Cephalogenic

or, stuff that I dragged out of my head

Name:
Location: Moncton, New Brunswick, Canada

Thursday, June 05, 2008

Pay Attention

As linked to by Boingboing, here's a piece about a car-navigation system which isn't a little squarish box, but a teddy bear that points the direction the car has to turn and so forth. It's from Japan, naturally.

Here's an unfortunate paragraph:

The robot bear is also equipped with functions to improve auto safety, such as an alcohol detection sensor embedded in its neck.

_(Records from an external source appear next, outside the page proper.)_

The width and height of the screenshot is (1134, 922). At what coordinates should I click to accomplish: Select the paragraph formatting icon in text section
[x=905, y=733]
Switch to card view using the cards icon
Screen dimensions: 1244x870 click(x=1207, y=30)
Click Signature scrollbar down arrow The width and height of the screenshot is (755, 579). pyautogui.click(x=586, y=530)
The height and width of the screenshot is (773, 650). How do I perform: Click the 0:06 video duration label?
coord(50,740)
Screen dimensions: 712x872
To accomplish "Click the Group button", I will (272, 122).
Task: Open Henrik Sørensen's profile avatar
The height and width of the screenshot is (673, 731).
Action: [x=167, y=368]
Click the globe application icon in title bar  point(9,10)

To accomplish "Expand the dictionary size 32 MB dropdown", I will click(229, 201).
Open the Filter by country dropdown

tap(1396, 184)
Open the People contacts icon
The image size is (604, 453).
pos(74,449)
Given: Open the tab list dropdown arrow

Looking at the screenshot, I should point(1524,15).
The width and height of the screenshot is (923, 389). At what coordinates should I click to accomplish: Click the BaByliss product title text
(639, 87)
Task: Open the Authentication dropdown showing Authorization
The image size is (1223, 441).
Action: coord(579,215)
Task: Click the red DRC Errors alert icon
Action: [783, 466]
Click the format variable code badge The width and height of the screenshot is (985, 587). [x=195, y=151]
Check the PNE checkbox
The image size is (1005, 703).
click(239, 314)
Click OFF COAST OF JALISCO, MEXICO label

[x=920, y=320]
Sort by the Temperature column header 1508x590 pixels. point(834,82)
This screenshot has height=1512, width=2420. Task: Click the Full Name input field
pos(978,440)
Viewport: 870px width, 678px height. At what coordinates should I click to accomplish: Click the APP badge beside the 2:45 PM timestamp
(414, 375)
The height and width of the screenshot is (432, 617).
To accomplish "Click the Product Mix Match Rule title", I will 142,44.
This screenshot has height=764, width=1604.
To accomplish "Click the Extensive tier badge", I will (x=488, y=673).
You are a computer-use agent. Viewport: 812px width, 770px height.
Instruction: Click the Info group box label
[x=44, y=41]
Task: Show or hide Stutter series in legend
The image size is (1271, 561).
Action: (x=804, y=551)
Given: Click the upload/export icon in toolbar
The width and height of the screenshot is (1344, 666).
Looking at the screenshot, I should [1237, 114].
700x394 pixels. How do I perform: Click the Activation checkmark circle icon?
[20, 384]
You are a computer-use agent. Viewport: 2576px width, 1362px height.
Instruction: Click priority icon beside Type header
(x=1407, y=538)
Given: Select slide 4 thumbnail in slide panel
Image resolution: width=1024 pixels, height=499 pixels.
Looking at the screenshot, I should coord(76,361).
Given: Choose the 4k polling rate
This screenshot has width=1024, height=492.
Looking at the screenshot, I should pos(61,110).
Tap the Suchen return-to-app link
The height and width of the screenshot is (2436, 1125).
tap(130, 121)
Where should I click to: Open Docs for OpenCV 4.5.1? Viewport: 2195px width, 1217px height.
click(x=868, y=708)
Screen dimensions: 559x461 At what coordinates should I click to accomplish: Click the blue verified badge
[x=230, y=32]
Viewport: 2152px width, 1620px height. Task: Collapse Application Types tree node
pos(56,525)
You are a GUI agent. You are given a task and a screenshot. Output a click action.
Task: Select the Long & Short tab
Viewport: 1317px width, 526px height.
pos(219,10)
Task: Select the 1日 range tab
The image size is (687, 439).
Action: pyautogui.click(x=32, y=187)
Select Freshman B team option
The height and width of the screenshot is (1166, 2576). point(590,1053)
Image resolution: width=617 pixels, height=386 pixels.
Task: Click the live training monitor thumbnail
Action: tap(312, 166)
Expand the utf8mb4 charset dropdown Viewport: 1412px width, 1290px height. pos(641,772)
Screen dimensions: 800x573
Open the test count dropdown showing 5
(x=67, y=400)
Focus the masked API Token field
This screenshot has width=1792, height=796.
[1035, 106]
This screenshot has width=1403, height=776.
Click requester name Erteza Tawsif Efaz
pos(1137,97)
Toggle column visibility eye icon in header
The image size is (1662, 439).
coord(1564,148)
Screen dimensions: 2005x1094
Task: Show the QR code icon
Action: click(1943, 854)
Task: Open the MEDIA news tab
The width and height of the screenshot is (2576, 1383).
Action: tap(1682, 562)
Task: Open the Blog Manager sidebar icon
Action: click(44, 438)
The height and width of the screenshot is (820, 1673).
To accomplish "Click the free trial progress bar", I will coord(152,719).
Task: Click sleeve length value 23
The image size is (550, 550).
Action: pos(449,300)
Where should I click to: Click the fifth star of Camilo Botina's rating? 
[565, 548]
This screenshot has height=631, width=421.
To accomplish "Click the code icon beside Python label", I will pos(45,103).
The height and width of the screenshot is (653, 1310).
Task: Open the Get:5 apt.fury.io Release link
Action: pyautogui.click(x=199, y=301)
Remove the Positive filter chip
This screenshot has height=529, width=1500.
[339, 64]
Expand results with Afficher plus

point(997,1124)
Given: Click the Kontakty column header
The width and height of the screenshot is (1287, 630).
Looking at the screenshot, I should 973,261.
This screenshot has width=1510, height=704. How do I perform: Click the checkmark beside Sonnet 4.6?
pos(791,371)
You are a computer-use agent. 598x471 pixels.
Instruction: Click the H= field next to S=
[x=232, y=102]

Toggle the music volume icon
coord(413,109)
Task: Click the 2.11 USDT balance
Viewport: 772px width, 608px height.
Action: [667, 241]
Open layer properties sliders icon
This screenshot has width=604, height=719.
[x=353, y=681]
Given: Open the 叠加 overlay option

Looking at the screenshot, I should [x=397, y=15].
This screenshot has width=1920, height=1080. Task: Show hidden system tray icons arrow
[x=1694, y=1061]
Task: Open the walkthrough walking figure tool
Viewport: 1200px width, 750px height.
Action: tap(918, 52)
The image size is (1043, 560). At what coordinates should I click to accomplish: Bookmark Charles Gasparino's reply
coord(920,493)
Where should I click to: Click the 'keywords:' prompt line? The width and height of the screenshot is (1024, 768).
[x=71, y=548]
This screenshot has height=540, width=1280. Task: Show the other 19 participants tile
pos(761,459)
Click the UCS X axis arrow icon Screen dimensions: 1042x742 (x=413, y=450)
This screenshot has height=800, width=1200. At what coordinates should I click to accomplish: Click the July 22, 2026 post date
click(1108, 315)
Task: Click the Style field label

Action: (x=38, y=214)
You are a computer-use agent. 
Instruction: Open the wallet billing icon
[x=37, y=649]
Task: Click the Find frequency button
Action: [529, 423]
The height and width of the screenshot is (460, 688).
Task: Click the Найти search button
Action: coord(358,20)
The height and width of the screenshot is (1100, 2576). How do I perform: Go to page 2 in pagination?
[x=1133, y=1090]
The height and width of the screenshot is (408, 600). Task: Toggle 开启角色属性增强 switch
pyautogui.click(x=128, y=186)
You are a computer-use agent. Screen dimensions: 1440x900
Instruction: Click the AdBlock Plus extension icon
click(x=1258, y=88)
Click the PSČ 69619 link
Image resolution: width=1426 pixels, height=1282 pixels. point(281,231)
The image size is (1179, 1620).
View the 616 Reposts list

If it smells booze, the robot confronts the driver, saying, “You haven’t been drinking, have you?” Other sensors detect wreckless driving, so if the driver suddenly accelerates or slams on the brakes, the robot says, “Watch out!

Wouldn't wreckless driving be a good thing?

But I don't rag on bloggers who aren't professional authors (although I feel free to use their errors for blog fodder). They don't have editors; they can't be expected to get every letter and syllable correct.

Still, though. "Wreckless". It does make you wonder where "reckless" came from. WIthout knowing, I would guess that, pretty obviously, there must be or have been a word, "reck", which must mean something like "heed" or "caution", which perhaps is even related to "reckon", although that would be a stretch, because "reckon" means "calculate", but still, it's possible.

"Reck" does in fact exist, though it's not a word you hear every day, and if you know that it showed up in Old English as "reccan", then you can probably guess that it is related to an Old Norse word, "roekja", "to have care". And "reccan" looks as if it should sound exactly like "reckon", and even though it isn't related to it in meaning, both "reck" and "reckon" do come from the same place: the Indo-European root which gave us, among other things, the words containing "-rect-" (all of which carry a sense of a straight line, even metaphorical moral uprightness), including "rectify", "direct", and "correct". Tomorrow, okay?